Here, we demonstrate that the substrate surface properties directly affect the geometries of the printed structures. We further show the feasibility of introducing specific protein coupling sites into the printed microstructures (Figure 1). This is conducted by admixing biotin moiety-bearing amphiphilic molecules into the base adhesive ink, which are then presented on the micro-/nanostructured surfaces after curing. As no chemical post-functionalization is needed, the approach is a facile route to introduce highly specific protein binding into the polymer structures, with the possibility of selecting proteins of interest from the extensive library of biotinylated proteins, or using sandwich approaches to add non-labelled proteins via antibody capture or DNA-directed immobilization with biotinylated oligonucleotides [22,23].

Figure 1

Ink preparation and printing. (a) Molecular structures of the phospholipids used for biofunctionalization. (b) Picture of the functionalized adhesive inks. (c) Scheme of functionalization and printing process.

2. Materials and Methods

2.1. Materials

The UV-curable adhesive Loctite 3491 (Henkel, Düsseldorf, Germany) was used as the base for all inks. Phospholipids used as functional admixtures were 1,2-dioleoyl-sn-glycero-3-phosphoethanolamine-N-(cap biotinyl) (biotin-PE) at a concentration of 10 mg/mL in chloroform, and 1,2-dioleoyl-sn-glycero-3-phosphoethanolamine-N-(lissamine rhodamine B sulfonyl) (Rho-PE) at a concentration of 1 mg/mL in chloroform, both from Avanti Polar Lipids, Alabaster, AL, USA. Functionalized inks were obtained by admixing either 10 vol% of the biotin-PE in chloroform solution (for the biofunctionalization ink) or 10 vol% of the Rho-PE in chloroform solution (for the fluorescent ink) with the base adhesive ink. A homogeneous mixture was obtained by vortexing the solution for 1–2 min.

2.2. FluidFM Printing

For printing of the adhesive patterns on glass or silicon substrates, the following two FluidFM systems were used: a FlexAFM (Nanosurf, Liestal, Switzerland) system and a BioAFM (JPK, Berlin, Germany) system. Experiments were performed with FluidFM nanopipettes (Cytosurge, Opfikon, Switzerland), with a nominal cantilever spring constant of 2 N/m and a 300 nm diameter nozzle/aperture at its probe end.

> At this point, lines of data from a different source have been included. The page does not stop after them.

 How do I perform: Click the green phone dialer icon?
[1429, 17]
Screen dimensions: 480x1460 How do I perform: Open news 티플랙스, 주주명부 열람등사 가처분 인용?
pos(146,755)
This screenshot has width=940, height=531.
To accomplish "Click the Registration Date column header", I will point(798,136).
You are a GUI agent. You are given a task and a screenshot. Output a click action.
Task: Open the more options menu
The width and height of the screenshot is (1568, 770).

After the nanopipette was mounted and the reservoir was filled with 2 µL of the respective inks, 1000 mbar pressure was applied to the reservoir for 1–2 min to make the ink flow through the microchannel to the end of the probe aperture. Once the ink reached the nozzle, the ink flowed to the substrate without the need for further application of pressure. During patterning, the applied force was typically set between 10 and 20 nN. To control the feature sizes, the contact time during printing was varied between 0.5 and 5 s for nanodots whereas the writing speed was varied between 20 and 60 µm/s to print lines.

2.3. Characterization of Printed Structures with Atomic Force Microscopy (AFM)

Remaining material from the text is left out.